Le 18 février 2023, dès le lendemain de l’intervention chirurgicale et alors même que son état de santé nécessitait toujours une prise en charge hospitalière, M. BHIRI a été ramené par la police, et contre l’avis des médecins, à la prison de Mornaguia.

La Rapporteuse spéciale sur la torture, saisie par les représentants des victimes

Dans leur communication, les représentants des victimes ont souligné l’hostilité des forces de police à l’égard de MM. AKREMI et BHIRI et ont indiqué que les traitements qu’ils ont tous deux subis sont constitutifs de « torture » au sens de la Convention contre la torture ratifiée par la Tunisie en 1988. MM. AKREMI et BHIRI, comme l’ensemble des détenus politiques arrêtés au cours des derniers mois, font partie des personnalités respectées en tant que défenseurs de la démocratie et de l’État de droit en Tunisie.

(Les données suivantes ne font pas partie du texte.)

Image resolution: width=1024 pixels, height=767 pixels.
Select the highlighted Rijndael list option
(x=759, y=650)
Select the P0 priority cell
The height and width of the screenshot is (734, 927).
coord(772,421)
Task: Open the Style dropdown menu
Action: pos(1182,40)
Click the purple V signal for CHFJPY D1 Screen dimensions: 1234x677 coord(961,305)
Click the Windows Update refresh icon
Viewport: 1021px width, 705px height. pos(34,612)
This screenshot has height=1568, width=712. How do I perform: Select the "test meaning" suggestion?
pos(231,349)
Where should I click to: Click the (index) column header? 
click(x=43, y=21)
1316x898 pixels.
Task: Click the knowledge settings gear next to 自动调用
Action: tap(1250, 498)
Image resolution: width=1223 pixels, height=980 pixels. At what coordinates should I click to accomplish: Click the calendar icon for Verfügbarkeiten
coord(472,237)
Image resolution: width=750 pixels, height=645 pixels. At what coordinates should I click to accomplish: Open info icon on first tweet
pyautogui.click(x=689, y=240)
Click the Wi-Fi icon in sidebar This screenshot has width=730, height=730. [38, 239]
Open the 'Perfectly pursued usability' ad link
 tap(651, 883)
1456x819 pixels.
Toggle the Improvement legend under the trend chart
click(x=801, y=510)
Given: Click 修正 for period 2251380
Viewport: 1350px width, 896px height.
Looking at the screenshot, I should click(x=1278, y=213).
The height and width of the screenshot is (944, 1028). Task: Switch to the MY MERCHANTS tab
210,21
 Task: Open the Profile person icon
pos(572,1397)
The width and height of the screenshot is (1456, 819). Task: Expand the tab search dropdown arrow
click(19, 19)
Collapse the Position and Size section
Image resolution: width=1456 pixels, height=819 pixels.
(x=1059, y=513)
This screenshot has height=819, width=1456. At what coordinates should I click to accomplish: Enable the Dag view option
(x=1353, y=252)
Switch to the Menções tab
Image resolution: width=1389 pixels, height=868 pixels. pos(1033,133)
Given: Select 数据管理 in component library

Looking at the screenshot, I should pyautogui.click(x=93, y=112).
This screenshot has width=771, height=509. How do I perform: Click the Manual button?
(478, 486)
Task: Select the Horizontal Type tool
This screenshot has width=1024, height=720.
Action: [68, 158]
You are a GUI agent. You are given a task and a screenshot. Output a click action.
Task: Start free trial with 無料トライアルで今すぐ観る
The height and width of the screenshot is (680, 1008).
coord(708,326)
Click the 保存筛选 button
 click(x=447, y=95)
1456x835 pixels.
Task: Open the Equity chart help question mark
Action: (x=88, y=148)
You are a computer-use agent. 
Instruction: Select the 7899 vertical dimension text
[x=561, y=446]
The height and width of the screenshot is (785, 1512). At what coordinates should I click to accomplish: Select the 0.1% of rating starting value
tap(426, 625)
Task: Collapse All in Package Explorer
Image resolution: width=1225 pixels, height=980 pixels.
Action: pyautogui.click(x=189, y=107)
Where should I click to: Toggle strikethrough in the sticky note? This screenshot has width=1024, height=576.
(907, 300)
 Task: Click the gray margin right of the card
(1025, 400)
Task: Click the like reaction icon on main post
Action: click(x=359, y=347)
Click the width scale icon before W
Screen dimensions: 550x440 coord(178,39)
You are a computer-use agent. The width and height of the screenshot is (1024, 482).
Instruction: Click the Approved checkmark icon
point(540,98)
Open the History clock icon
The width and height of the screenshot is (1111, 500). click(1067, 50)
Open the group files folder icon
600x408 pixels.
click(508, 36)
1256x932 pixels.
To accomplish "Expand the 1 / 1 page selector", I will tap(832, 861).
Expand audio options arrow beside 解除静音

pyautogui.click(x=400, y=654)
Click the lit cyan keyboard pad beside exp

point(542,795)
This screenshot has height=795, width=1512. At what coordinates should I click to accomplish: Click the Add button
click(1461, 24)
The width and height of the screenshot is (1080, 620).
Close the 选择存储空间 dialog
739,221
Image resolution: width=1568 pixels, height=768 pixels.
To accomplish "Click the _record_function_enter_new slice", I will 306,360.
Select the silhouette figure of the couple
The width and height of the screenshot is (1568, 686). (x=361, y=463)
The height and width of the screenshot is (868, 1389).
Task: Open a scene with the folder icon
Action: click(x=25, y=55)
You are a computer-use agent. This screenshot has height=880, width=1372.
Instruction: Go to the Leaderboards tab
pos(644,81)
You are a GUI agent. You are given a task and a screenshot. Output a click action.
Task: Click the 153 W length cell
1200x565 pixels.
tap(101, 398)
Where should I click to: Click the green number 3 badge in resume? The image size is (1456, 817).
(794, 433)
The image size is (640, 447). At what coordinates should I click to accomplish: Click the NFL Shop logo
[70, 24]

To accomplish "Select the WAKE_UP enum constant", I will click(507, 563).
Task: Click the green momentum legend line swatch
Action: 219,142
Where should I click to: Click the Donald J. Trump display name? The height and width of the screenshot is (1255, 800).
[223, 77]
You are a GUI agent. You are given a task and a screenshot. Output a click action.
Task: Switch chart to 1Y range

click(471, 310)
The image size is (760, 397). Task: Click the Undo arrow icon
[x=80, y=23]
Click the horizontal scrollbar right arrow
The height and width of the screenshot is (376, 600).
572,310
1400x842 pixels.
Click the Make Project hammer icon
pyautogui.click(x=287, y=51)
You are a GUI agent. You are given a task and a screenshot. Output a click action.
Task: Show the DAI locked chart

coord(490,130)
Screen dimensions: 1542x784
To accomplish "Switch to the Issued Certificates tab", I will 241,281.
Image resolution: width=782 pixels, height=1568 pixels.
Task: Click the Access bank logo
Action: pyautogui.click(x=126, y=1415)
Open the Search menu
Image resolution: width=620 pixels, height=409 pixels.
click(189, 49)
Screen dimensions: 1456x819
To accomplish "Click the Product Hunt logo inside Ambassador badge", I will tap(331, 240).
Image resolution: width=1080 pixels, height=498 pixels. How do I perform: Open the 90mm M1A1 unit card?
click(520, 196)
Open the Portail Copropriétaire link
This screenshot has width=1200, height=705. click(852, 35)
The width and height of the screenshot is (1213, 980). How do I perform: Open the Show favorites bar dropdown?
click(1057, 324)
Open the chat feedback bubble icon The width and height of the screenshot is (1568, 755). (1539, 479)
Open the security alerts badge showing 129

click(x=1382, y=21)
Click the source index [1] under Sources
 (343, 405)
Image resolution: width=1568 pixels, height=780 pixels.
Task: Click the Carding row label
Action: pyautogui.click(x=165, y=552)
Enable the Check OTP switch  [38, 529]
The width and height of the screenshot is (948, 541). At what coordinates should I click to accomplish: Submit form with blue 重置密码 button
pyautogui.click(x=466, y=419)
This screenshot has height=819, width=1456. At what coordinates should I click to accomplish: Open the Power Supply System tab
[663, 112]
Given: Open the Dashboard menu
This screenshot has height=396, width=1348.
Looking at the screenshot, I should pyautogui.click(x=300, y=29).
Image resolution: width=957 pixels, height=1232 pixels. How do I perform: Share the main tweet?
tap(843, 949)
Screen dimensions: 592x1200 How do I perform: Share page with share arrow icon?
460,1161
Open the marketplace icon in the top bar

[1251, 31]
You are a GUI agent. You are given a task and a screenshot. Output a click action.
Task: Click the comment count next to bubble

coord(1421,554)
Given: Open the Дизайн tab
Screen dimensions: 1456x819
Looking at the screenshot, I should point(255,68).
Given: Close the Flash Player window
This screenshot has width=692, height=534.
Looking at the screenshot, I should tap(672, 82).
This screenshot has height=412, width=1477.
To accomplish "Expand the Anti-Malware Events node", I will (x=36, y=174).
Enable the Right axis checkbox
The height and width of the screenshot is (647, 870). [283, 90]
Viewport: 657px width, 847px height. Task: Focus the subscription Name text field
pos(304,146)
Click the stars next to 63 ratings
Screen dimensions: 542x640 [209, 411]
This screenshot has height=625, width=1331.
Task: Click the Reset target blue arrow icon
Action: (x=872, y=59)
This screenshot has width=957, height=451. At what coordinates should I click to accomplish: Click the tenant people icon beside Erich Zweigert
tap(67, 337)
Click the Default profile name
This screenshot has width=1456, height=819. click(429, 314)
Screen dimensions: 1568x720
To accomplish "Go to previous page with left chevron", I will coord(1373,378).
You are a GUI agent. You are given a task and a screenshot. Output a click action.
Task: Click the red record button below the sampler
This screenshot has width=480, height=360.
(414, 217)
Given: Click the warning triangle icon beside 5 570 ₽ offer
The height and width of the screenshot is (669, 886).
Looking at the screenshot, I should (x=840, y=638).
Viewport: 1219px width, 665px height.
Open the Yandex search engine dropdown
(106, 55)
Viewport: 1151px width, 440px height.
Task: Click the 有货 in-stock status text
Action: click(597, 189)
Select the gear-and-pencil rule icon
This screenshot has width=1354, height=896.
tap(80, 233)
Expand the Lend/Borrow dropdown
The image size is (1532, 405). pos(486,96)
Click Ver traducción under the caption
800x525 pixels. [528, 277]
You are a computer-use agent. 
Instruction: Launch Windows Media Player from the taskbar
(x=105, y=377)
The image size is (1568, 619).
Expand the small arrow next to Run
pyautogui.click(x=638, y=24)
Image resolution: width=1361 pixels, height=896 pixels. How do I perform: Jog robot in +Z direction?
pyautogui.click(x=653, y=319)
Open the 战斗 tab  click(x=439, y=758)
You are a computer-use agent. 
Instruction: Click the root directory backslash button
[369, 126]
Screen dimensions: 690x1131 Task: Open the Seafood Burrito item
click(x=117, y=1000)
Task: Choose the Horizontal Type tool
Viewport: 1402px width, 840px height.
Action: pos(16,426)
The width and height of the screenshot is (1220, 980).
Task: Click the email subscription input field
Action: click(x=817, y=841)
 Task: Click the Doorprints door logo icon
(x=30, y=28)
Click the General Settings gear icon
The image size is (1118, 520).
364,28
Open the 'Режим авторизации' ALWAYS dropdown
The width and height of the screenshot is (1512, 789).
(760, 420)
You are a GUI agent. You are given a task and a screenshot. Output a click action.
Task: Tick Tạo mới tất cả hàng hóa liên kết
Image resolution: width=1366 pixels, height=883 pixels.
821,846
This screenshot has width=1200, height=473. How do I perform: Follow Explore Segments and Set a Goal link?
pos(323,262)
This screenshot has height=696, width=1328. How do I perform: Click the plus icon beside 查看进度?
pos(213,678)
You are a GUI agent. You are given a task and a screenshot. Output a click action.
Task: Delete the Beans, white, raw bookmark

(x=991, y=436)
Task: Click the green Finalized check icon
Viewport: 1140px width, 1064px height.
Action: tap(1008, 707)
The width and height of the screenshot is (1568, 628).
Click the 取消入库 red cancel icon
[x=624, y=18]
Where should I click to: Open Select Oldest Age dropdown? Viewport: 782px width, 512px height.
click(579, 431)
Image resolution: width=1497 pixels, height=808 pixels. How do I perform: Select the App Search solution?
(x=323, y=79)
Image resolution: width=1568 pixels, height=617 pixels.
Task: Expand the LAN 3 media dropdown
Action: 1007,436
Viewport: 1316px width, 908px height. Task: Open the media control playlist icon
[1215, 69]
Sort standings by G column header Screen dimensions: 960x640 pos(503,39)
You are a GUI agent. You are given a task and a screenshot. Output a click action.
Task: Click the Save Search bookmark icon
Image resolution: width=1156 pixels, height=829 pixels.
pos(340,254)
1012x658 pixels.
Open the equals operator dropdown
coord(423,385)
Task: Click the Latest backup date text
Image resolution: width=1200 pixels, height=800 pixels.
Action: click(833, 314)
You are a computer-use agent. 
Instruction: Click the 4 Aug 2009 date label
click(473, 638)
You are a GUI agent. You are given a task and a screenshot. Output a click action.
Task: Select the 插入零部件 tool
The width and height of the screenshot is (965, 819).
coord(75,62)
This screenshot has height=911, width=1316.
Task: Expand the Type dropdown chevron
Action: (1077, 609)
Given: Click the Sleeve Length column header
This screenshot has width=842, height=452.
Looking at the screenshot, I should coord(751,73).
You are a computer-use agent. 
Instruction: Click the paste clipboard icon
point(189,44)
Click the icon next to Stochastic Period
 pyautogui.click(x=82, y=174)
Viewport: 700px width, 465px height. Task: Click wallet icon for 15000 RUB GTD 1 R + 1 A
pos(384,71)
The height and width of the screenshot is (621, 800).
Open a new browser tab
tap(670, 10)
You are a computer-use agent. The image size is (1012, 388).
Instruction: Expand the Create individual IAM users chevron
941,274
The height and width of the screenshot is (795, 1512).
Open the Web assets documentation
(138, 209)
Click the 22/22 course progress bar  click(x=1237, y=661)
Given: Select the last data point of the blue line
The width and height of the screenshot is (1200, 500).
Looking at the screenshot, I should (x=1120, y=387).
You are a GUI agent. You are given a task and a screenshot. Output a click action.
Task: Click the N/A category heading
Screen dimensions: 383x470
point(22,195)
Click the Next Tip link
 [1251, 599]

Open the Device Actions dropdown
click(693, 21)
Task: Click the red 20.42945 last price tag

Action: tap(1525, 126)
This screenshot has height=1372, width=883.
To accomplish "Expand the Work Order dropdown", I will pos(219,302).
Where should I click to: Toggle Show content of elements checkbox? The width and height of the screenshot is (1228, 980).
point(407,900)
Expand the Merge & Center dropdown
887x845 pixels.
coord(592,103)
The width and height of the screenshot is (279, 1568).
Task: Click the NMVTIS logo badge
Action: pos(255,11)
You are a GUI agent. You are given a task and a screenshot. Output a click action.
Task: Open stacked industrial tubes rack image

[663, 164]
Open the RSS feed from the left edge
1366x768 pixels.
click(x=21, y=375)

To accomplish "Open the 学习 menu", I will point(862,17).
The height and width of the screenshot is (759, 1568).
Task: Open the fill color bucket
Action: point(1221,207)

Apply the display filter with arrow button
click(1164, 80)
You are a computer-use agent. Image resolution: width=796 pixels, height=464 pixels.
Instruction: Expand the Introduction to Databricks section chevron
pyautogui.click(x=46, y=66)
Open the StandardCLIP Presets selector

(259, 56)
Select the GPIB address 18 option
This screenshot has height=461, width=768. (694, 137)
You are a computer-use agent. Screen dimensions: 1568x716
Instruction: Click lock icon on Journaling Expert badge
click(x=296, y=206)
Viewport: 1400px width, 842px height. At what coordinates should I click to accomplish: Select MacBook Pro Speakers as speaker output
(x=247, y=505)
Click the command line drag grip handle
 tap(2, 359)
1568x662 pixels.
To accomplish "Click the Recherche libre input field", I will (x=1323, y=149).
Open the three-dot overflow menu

L’ensemble de ces personnalités, issues de différents partis et courants politiques, se rejoignent dans leur opposition au coup d’état du 25 juillet 2021 et sont ainsi devenus la cible privilégiée du président Kais Saied qui s’est arrogé les pleins pouvoirs en violation de la constitution du pays.

Il est nécessaire de souligner qu’à la suite de sa sortie libre de l’hôpital M. AKREMI a été ré arrêté par la police et reconduit à la caserne de Bouchoucha sous prétexte d’une audition dans le cadre d’une autre affaire qui avait pourtant été classée définitivement et conclue par un non-lieu depuis plusieurs années.

Quant à M. BHIRI, il s’agit de sa deuxième arrestation en moins d’un an. Le 31 décembre 2021, il avait déjà fait l’objet d’une violente agression par la police à la suite de laquelle il avait dû être hospitalisé au service de réanimation de l’hôpital Bougatfa de Bizerte. Il avait finalement été libéré le 7 mars 2022, sans qu’aucune charge ne soit retenue contre lui.

Au cours du dernier examen périodique de la Tunisie, le Comité de l’ONU contre la torture avait exprimé ses préoccupations concernant l’existence d’« informations concordantes indiquant que la pratique de la torture et des mauvais traitements reste présente dans le secteur de la sécurité (…) pratiquée en particulier par des agents de la police et de la garde nationale pendant la garde à vue (…)».

Les circonstances autour de l’arrestation de MM. AKREMI et BHIRI montrent que sept ans plus tard, ces pratiques s’aggravent et tendent à redevenir la norme rappelant les graves dérives du passé.

Pour ces raisons, les représentants des deux victimes se sont adressés aux procédures spéciales de l’ONU pour enjoindre aux autorités tunisiennes à libérer immédiatement MM. Bechir AKREMI et. Noureddine BHIRI et à s’abstenir de tout acte de torture et autres peines ou traitements cruels, inhumains ou dégradants à leur encontre.